> [What to do] Rewrite all of the rows below, including their requests, and scale every coordinate in the answers by 0.7, rounding each result to a whole number with halves rounded up. Leave every other number unchanged, and omit the pictures from your response.

** START The data **

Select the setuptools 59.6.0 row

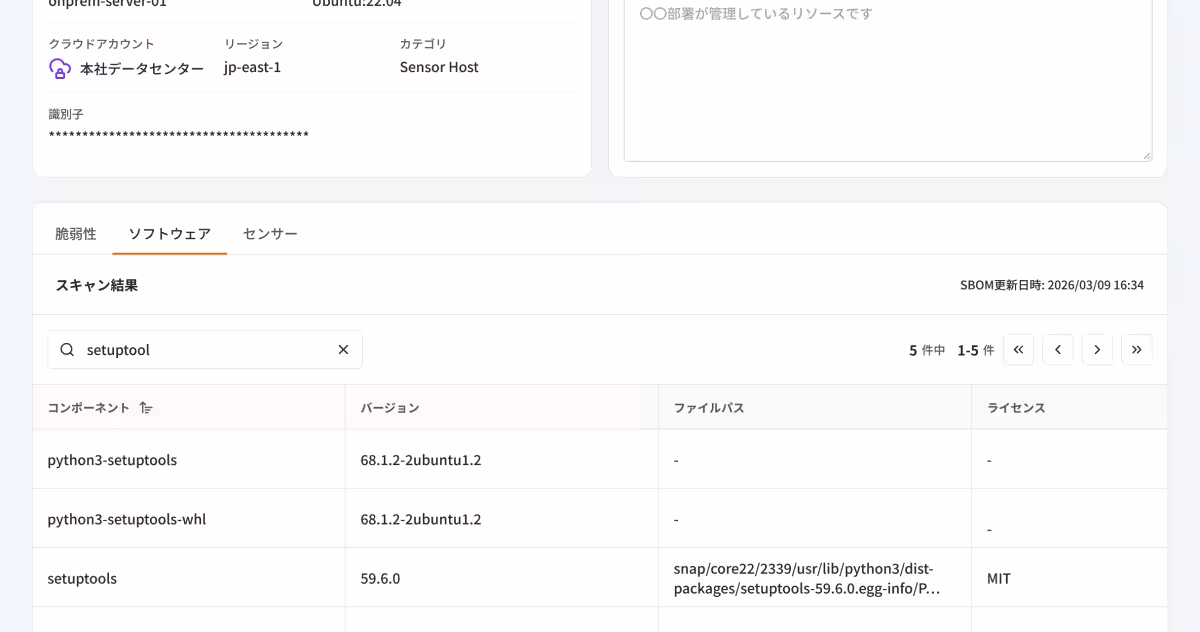(x=190, y=578)
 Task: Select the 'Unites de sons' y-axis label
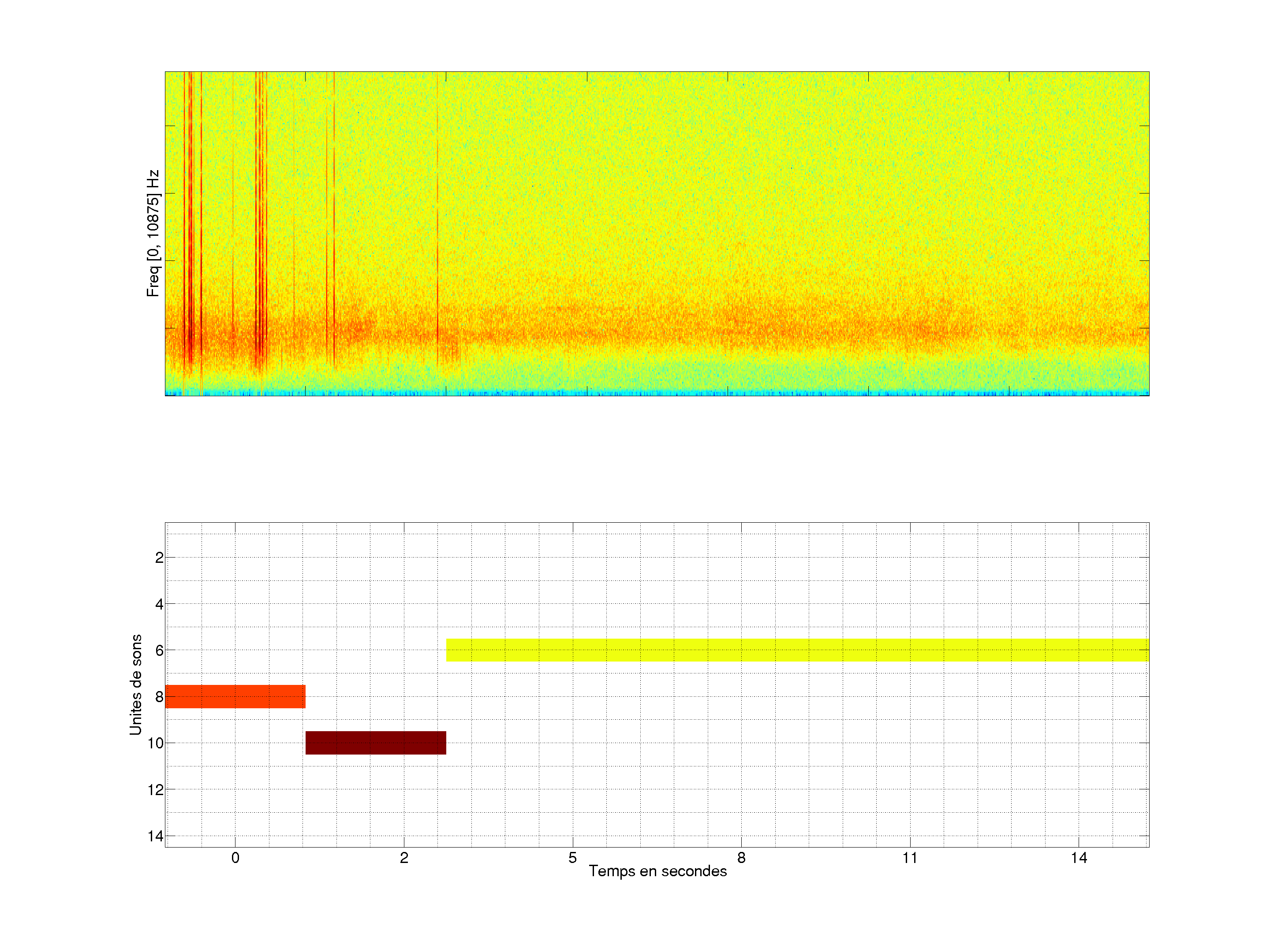[x=135, y=684]
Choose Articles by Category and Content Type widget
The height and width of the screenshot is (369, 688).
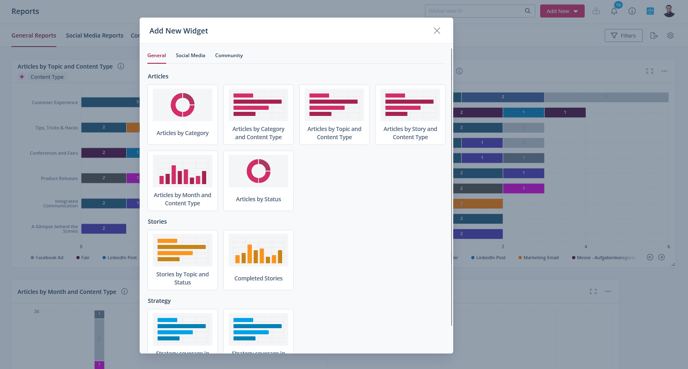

** END The data **

> [Response to the exercise]
Select the setuptools 59.6.0 row

(x=133, y=405)
 Task: Select the 'Unites de sons' y-axis label
[x=95, y=479]
Choose Articles by Category and Content Type widget
The height and width of the screenshot is (369, 688).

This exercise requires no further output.